Created on 13 Nov 2016  ·  12Comments  ·  Source: spring-projects/spring-boot

In apache tomcat uses apache portable runtime(APR) to provide better performance and scalability with native execution. APR uses system resources and execute natively. If we compare the execution performance BIO , NIO and APR connectors APR provides superior performance.

I have experience the same in my development phase. I created two sets of artifacts which is standalone Jar with spring boot embedded tomcat and spring boot war file and deployed on "tomcat" both are same code base but APR configuration is only difference.

Spring boot by default all the threads execution based on “NIO”, so I have compiled APR libraries based on below link:-

https://tomcat.apache.org/tomcat-8.0-doc/apr.html

Executed Spring Boot Jar file with APR. Now I can see performance results are exactly same.

In our spring boot documentation does not have APR guide to add in embedded tomcat. If we add it will help other developers as well.

documentation

Most helpful comment

It doesn't look like using the APR connector is a good idea because:

However, enabling the use of tomcat-native/APR so the OpenSSL implementation is available to the non-APR connectors is a good idea (see the benchmarks in the aforementioned pdf). Notably, enabling APR also allows for the use of http/2.

All 12 comments

I think @bclozel may have been looking into this a little. It would be nice if we could somehow make this easier.

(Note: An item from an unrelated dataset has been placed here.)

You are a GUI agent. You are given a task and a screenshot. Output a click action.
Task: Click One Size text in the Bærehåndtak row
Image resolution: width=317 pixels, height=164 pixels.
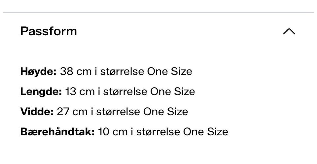click(x=206, y=132)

@philwebb Do you required any information from my side to continue further ?

This is also related to using native libs for TLS support, which is very handy for http/2 support.

Quick questions @PeterJerald:

  • how would you expect to enable those native bindings?
  • how are you adding those libraries to your JVM library path? Are you adding those in a well-known location in your operating system? Or are you using a JVM argument such as -Djava.library.path=/usr/local/lib/?
  • Are you using the native OpenSSL integration as well?

@bclozel Please find below for my answers

How would you expect to enable those native bindings?

If we enable under application common location that help us.

How are you adding those libraries to your JVM library path? Are you adding those in a well-known location in your operating system? Or are you using a JVM argument such as -Djava.library.path=/usr/local/lib/?

Currently I kept along with application and I have added -Djava.library.path path variable in JVM. If we kept under OS also fine.

Are you using the native OpenSSL integration as well?

Yes. By default tomcat native lib(8 +) requires; OpenSSL 0.9.7+, so i have installed in OS

I guess it should work similarly to how netty-transport-native-epoll is detected.

@PeterJerald are there some benchmark results comparing NIO and APR based applications?

https://gist.github.com/andreldm/7f89a3279438467a0bd41e6c1249d014

Please refer above sample program to enable APR in spring boot.

@iNikem we tested with business logic code and compared the results. let me try with sample code

It doesn't look like using the APR connector is a good idea because:

However, enabling the use of tomcat-native/APR so the OpenSSL implementation is available to the non-APR connectors is a good idea (see the benchmarks in the aforementioned pdf). Notably, enabling APR also allows for the use of http/2.

Closing this issue, see https://github.com/spring-projects/spring-boot/pull/10079#issuecomment-326970302.

We will consider tomcat-native for the TLS use case in #10043.